David Howells Nov. 7, 2019, 1:35 p.m. UTC
Add an O_NOTIFICATION_PIPE flag that can be passed to pipe2() to indicate
that the pipe being created is going to be used for notifications.  This
suppresses the use of splice(), vmsplice(), tee() and sendfile() on the
pipe as calling iov_iter_revert() on a pipe when a kernel notification
message has been inserted into the middle of a multi-buffer splice will be
messy.

The flag is given the same value as O_EXCL as it seems unlikely that
this flag will ever be applicable to pipes and I don't want to use up
another O_* bit unnecessarily.  An alternative could be to add a pipe3()
system call.

Signed-off-by: David Howells <dhowells@redhat.com>
---

 include/uapi/linux/watch_queue.h |    3 +++
 1 file changed, 3 insertions(+)

Comments

Andy Lutomirski Nov. 7, 2019, 6:16 p.m. UTC | #1
On Thu, Nov 7, 2019 at 5:39 AM David Howells <dhowells@redhat.com> wrote:
>
> Add an O_NOTIFICATION_PIPE flag that can be passed to pipe2() to indicate
> that the pipe being created is going to be used for notifications.  This
> suppresses the use of splice(), vmsplice(), tee() and sendfile() on the
> pipe as calling iov_iter_revert() on a pipe when a kernel notification
> message has been inserted into the middle of a multi-buffer splice will be
> messy.

How messy?  And is there some way to make it impossible for this to
happen?  Adding a new flag to pipe2() to avoid messy kernel code seems
like a poor tradeoff.
David Howells Nov. 7, 2019, 6:48 p.m. UTC | #2
Andy Lutomirski <luto@kernel.org> wrote:

> > Add an O_NOTIFICATION_PIPE flag that can be passed to pipe2() to indicate
> > that the pipe being created is going to be used for notifications.  This
> > suppresses the use of splice(), vmsplice(), tee() and sendfile() on the
> > pipe as calling iov_iter_revert() on a pipe when a kernel notification
> > message has been inserted into the middle of a multi-buffer splice will be
> > messy.
>
> How messy?

Well, iov_iter_revert() on a pipe iterator simply walks backwards along the
ring discarding the last N contiguous slots (where N is normally the number of
slots that were filled by whatever operation is being reverted).

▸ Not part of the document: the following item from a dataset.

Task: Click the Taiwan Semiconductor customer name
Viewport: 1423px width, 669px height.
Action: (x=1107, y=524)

However, unless the code that transfers stuff into the pipe takes the spinlock
spinlock and disables softirqs for the duration of its ring filling, what were
N contiguous slots may now have kernel notifications interspersed - even if it
has been holding the pipe mutex.

So, now what do you do?  You have to free up just the buffers relevant to the
iterator and then you can either compact down the ring to free up the space or
you can leave null slots and let the read side clean them up, thereby
reducing the capacity of the pipe temporarily.

Either way, iov_iter_revert() gets more complex and has to hold the spinlock.

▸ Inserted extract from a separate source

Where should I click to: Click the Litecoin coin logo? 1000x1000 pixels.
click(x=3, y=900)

And if you don't take the spinlock whilst you're reverting, more notifications
can come in to make your life more interesting.

There's also a problem with splicing out from a notification pipe that the
messages are scribed onto preallocated buffers, but now the buffers need
refcounts and, in any case, are of limited quantity.

> And is there some way to make it impossible for this to happen?

Yes.  That's what I'm doing by declaring the pipe to be unspliceable up front.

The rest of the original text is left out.